▸ Stored data entries:
Content starts

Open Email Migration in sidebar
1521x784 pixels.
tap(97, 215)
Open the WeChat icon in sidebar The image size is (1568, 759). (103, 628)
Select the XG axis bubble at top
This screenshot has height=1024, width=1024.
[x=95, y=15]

Content ends

▸ Task directions: Output the complete data exactly as written.

▸ Response to this task:
Open Email Migration in sidebar
1521x784 pixels.
tap(97, 215)
Open the WeChat icon in sidebar The image size is (1568, 759). (103, 628)
Select the XG axis bubble at top
This screenshot has height=1024, width=1024.
[x=95, y=15]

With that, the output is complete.